1. Superman and Jesus, The Christian God: Unveiling Christian Themes in Superman’s Story;

2. Superman and Jesus, The Archetype Of The Survivor: Superman’s origin, akin to Christian traditions, reflects themes of divine protection and great destiny;

3. Superman and Jesus – Sons Of The Gods: Superman’s earthly parents, Jonathan and Martha, echo the biblical figures of Mary and Joseph;

4. Redemption And Salvation: The light. – Superman and Jesus: Shared missions, resurrections, and symbolic parallels;

5. Jor-El, Light Of The World;

6. Lois Lane: Symbolism Unveiled: “Enter through the narrow gate. For wide is the gate and broad is the road that leads to destruction”;


1. Superman and Jesus, The Christian God

Apparently it’s no secret that the Christ myth has been interwoven with the story of Superman. Even beyond the comics’ portrayal, there’s discussion about how the creators intentionally incorporated Christian themes into many superman movies, especially in Man of Steel. This is nothing to roll the eyes at.

The number of similarities between the fictional character of Superman and the Jew historical character of Jesus Christ is astonishing. And yes, we say “the Jew historical character of Jesus” because – In times like these, clarity is essential – even if Jesus “founded” Christianity (did he?) he was not Christian. He was actually a Palestinian Jew.

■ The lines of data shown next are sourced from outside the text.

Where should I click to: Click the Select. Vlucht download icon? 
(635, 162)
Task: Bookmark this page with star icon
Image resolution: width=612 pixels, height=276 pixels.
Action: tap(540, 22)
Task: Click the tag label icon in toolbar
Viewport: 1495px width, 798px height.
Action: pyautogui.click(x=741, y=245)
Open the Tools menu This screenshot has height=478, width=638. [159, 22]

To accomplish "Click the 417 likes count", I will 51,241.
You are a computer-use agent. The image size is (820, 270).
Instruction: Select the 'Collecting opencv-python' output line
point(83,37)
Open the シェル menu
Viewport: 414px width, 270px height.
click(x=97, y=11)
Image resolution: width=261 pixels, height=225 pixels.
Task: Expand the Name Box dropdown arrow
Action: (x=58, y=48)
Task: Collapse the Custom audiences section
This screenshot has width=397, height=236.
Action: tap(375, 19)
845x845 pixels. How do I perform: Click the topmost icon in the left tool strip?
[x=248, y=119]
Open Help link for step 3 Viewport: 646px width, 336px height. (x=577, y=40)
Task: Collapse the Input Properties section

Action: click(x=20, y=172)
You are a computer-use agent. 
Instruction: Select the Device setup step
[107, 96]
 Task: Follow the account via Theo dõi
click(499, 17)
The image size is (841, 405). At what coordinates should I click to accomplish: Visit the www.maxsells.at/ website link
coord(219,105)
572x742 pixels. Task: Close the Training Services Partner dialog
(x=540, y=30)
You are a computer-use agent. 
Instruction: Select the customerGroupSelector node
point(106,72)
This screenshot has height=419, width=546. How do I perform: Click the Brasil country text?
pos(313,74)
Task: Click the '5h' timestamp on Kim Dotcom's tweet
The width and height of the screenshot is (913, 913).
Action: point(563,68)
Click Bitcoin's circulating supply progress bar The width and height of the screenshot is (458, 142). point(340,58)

As we’ll shortly see, the deliberate inclusion of Christian themes in Superman’s narrative finds powerful expression with many hidden elements and archetypes woven into its story; to grasp a sense of this, consider the scene in ‘Man of Steel’ where Superman assumes a full-frontal crucifixion pose following his father’s words, “You can save them all.”


Superman and Jesus Christ:

“You can save them all.”



2. Superman and Jesus: The Archetype Of The Survivor

In the previous article, we discussed how the finding of Superman inside a, escape-rocket echoes the way Moses was found in a basket and how this archetype, that of important figures being saved or hidden as infants, represents a common theme of divine protection and extraordinary destiny in many ancient religious tales.

Now, this narrative persists in the Christian tradition too. Just as Superman was sent away from Krypton in a small spacecraft to escape its destruction, similarly, Joseph and Mary fled with the infant Jesus to Egypt to protect him from King Herod’s order to kill all male infants in Bethlehem.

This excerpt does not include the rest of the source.